Records drawn from a dataset:
────────────────────
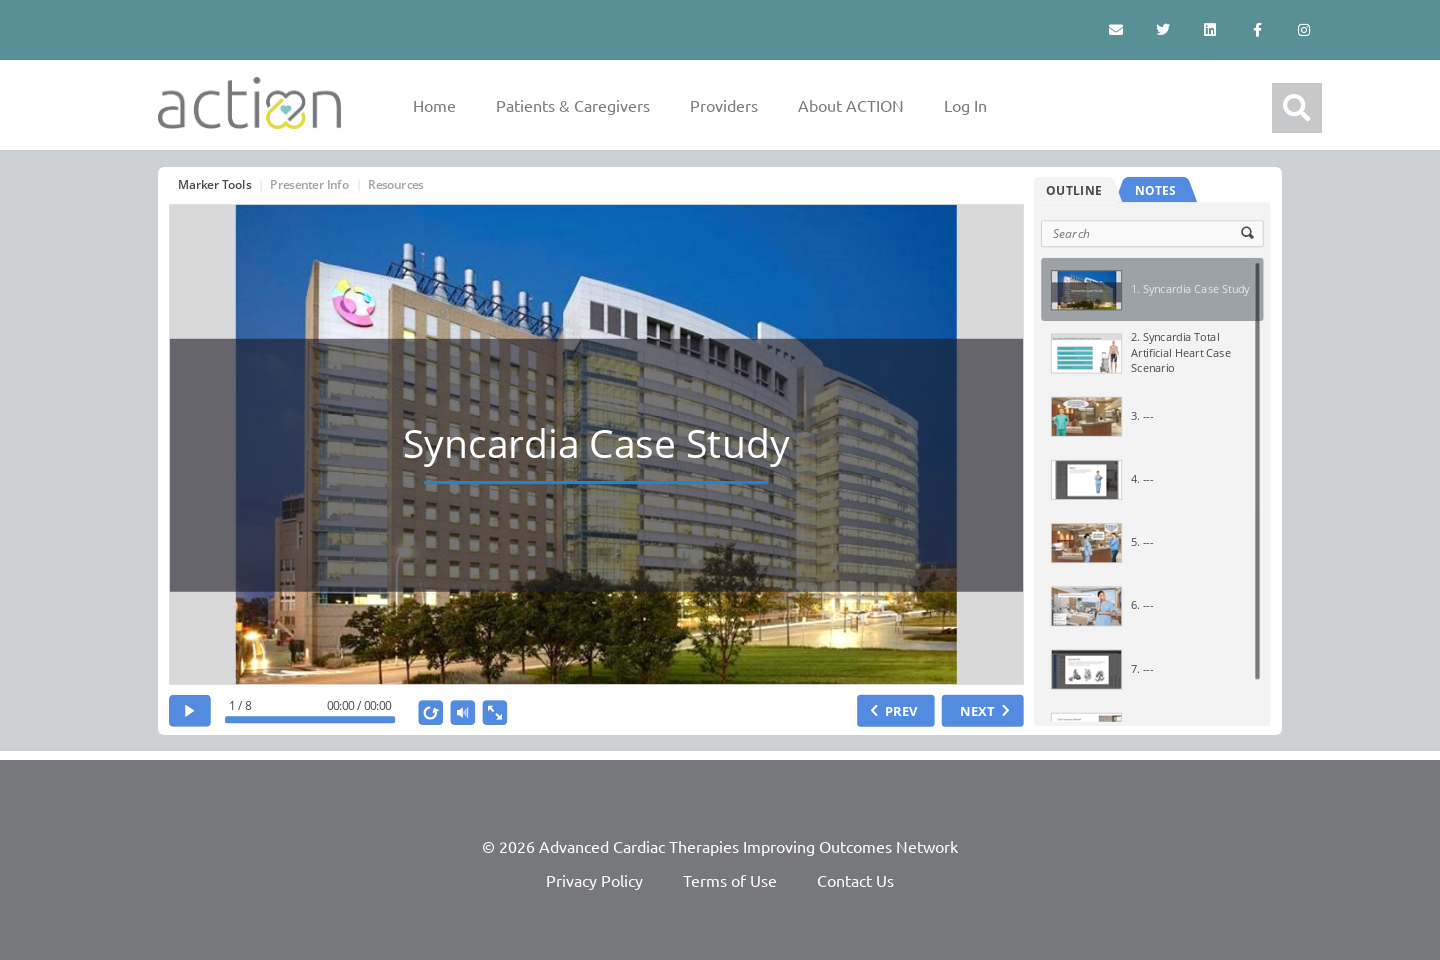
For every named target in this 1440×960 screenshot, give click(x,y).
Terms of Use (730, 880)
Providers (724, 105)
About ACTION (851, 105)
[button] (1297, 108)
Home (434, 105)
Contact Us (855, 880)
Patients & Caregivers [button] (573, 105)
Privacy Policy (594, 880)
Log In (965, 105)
────────────────────
YOUR GOAL:
Word for word, return the records shown above without their pictures.

PROBLEM SOLUTION:
For every named target in this 1440×960 screenshot, give click(x,y).
Terms of Use (730, 880)
Providers (724, 105)
About ACTION (851, 105)
[button] (1297, 108)
Home (434, 105)
Contact Us (855, 880)
Patients & Caregivers [button] (573, 105)
Privacy Policy (594, 880)
Log In (965, 105)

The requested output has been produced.